**Exercise aim:**
Present an exact copy of each line below.
··· Data shown
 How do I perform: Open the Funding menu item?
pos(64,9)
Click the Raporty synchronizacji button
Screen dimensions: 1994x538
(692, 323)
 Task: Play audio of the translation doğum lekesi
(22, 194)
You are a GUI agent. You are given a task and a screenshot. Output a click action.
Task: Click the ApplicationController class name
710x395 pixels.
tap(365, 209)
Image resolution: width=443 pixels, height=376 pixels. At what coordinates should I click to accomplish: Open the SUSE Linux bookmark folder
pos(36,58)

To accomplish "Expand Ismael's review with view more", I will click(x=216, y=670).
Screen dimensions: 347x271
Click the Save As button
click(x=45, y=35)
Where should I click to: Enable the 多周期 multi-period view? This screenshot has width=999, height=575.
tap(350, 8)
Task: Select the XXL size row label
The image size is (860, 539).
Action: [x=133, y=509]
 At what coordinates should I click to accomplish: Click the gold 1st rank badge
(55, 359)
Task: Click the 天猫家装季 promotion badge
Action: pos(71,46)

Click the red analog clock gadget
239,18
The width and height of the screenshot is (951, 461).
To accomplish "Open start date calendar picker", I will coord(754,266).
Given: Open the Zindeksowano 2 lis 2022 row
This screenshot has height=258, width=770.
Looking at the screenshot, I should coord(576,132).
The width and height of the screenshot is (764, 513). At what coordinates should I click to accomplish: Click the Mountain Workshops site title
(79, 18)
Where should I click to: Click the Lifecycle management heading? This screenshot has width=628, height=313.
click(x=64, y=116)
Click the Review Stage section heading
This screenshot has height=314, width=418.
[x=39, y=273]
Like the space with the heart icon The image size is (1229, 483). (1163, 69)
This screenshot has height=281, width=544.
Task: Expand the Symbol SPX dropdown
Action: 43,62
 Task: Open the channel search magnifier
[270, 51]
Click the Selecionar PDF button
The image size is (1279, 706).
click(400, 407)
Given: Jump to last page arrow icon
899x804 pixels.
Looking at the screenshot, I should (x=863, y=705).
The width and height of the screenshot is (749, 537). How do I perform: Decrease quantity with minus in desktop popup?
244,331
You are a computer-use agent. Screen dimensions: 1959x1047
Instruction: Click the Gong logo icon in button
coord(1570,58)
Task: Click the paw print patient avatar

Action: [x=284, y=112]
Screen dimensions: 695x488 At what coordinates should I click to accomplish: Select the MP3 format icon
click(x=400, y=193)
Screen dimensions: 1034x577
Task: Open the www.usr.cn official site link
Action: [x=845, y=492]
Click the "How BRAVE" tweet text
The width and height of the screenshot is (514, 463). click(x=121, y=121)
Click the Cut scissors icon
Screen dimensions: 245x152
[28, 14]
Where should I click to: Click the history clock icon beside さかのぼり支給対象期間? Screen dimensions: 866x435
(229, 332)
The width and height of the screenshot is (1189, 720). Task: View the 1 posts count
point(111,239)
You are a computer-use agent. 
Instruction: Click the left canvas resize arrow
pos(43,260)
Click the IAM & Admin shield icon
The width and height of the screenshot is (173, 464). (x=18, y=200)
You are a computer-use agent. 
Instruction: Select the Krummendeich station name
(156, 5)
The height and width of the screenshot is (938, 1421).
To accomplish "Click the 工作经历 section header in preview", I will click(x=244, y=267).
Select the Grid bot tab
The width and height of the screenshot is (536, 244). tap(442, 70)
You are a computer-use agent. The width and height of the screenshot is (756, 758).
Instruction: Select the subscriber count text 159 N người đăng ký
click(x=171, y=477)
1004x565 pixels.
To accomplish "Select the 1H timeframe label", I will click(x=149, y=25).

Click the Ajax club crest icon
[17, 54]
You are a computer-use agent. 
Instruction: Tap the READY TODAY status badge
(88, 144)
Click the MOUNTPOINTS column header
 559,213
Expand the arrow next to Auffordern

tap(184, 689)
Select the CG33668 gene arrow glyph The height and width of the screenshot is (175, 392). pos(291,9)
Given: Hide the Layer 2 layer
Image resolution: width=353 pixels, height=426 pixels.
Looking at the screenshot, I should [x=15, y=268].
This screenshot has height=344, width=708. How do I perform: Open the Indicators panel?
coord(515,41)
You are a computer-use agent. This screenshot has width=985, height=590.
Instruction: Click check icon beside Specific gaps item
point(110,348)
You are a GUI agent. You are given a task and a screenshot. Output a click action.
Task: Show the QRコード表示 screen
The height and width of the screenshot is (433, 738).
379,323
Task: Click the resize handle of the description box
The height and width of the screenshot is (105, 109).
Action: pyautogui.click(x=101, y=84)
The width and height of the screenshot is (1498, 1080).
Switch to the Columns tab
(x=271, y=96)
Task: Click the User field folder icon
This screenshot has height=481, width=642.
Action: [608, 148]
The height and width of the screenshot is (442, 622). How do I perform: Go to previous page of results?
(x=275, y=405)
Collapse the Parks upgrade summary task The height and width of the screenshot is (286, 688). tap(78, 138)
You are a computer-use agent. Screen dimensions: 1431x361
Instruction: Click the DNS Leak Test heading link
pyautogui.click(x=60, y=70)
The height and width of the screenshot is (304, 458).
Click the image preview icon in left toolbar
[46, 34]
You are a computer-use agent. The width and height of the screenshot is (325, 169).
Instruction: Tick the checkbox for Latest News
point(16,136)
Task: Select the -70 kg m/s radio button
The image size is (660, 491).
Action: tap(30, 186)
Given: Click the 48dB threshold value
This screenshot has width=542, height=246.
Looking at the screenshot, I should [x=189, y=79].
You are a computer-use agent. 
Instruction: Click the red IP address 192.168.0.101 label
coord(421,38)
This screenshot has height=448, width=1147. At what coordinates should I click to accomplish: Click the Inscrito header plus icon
······
**Output of the task:**
 How do I perform: Open the Funding menu item?
pos(64,9)
Click the Raporty synchronizacji button
Screen dimensions: 1994x538
(692, 323)
 Task: Play audio of the translation doğum lekesi
(22, 194)
You are a GUI agent. You are given a task and a screenshot. Output a click action.
Task: Click the ApplicationController class name
710x395 pixels.
tap(365, 209)
Image resolution: width=443 pixels, height=376 pixels. At what coordinates should I click to accomplish: Open the SUSE Linux bookmark folder
pos(36,58)

To accomplish "Expand Ismael's review with view more", I will click(x=216, y=670).
Screen dimensions: 347x271
Click the Save As button
click(x=45, y=35)
Where should I click to: Enable the 多周期 multi-period view? This screenshot has width=999, height=575.
tap(350, 8)
Task: Select the XXL size row label
The image size is (860, 539).
Action: [x=133, y=509]
 At what coordinates should I click to accomplish: Click the gold 1st rank badge
(55, 359)
Task: Click the 天猫家装季 promotion badge
Action: pos(71,46)

Click the red analog clock gadget
239,18
The width and height of the screenshot is (951, 461).
To accomplish "Open start date calendar picker", I will coord(754,266).
Given: Open the Zindeksowano 2 lis 2022 row
This screenshot has height=258, width=770.
Looking at the screenshot, I should coord(576,132).
The width and height of the screenshot is (764, 513). At what coordinates should I click to accomplish: Click the Mountain Workshops site title
(79, 18)
Where should I click to: Click the Lifecycle management heading? This screenshot has width=628, height=313.
click(x=64, y=116)
Click the Review Stage section heading
This screenshot has height=314, width=418.
[x=39, y=273]
Like the space with the heart icon The image size is (1229, 483). (1163, 69)
This screenshot has height=281, width=544.
Task: Expand the Symbol SPX dropdown
Action: 43,62
 Task: Open the channel search magnifier
[270, 51]
Click the Selecionar PDF button
The image size is (1279, 706).
click(400, 407)
Given: Jump to last page arrow icon
899x804 pixels.
Looking at the screenshot, I should (x=863, y=705).
The width and height of the screenshot is (749, 537). How do I perform: Decrease quantity with minus in desktop popup?
244,331
You are a computer-use agent. Screen dimensions: 1959x1047
Instruction: Click the Gong logo icon in button
coord(1570,58)
Task: Click the paw print patient avatar

Action: [x=284, y=112]
Screen dimensions: 695x488 At what coordinates should I click to accomplish: Select the MP3 format icon
click(x=400, y=193)
Screen dimensions: 1034x577
Task: Open the www.usr.cn official site link
Action: [x=845, y=492]
Click the "How BRAVE" tweet text
The width and height of the screenshot is (514, 463). click(x=121, y=121)
Click the Cut scissors icon
Screen dimensions: 245x152
[28, 14]
Where should I click to: Click the history clock icon beside さかのぼり支給対象期間? Screen dimensions: 866x435
(229, 332)
The width and height of the screenshot is (1189, 720). Task: View the 1 posts count
point(111,239)
You are a computer-use agent. 
Instruction: Click the left canvas resize arrow
pos(43,260)
Click the IAM & Admin shield icon
The width and height of the screenshot is (173, 464). (x=18, y=200)
You are a computer-use agent. 
Instruction: Select the Krummendeich station name
(156, 5)
The height and width of the screenshot is (938, 1421).
To accomplish "Click the 工作经历 section header in preview", I will click(x=244, y=267).
Select the Grid bot tab
The width and height of the screenshot is (536, 244). tap(442, 70)
You are a computer-use agent. The width and height of the screenshot is (756, 758).
Instruction: Select the subscriber count text 159 N người đăng ký
click(x=171, y=477)
1004x565 pixels.
To accomplish "Select the 1H timeframe label", I will click(x=149, y=25).

Click the Ajax club crest icon
[17, 54]
You are a computer-use agent. 
Instruction: Tap the READY TODAY status badge
(88, 144)
Click the MOUNTPOINTS column header
 559,213
Expand the arrow next to Auffordern

tap(184, 689)
Select the CG33668 gene arrow glyph The height and width of the screenshot is (175, 392). pos(291,9)
Given: Hide the Layer 2 layer
Image resolution: width=353 pixels, height=426 pixels.
Looking at the screenshot, I should [x=15, y=268].
This screenshot has height=344, width=708. How do I perform: Open the Indicators panel?
coord(515,41)
You are a computer-use agent. This screenshot has width=985, height=590.
Instruction: Click check icon beside Specific gaps item
point(110,348)
You are a GUI agent. You are given a task and a screenshot. Output a click action.
Task: Show the QRコード表示 screen
The height and width of the screenshot is (433, 738).
379,323
Task: Click the resize handle of the description box
The height and width of the screenshot is (105, 109).
Action: pyautogui.click(x=101, y=84)
The width and height of the screenshot is (1498, 1080).
Switch to the Columns tab
(x=271, y=96)
Task: Click the User field folder icon
This screenshot has height=481, width=642.
Action: [608, 148]
The height and width of the screenshot is (442, 622). How do I perform: Go to previous page of results?
(x=275, y=405)
Collapse the Parks upgrade summary task The height and width of the screenshot is (286, 688). tap(78, 138)
You are a computer-use agent. Screen dimensions: 1431x361
Instruction: Click the DNS Leak Test heading link
pyautogui.click(x=60, y=70)
The height and width of the screenshot is (304, 458).
Click the image preview icon in left toolbar
[46, 34]
You are a computer-use agent. The width and height of the screenshot is (325, 169).
Instruction: Tick the checkbox for Latest News
point(16,136)
Task: Select the -70 kg m/s radio button
The image size is (660, 491).
Action: tap(30, 186)
Given: Click the 48dB threshold value
This screenshot has width=542, height=246.
Looking at the screenshot, I should [x=189, y=79].
You are a computer-use agent. 
Instruction: Click the red IP address 192.168.0.101 label
coord(421,38)
This screenshot has height=448, width=1147. At what coordinates should I click to accomplish: Click the Inscrito header plus icon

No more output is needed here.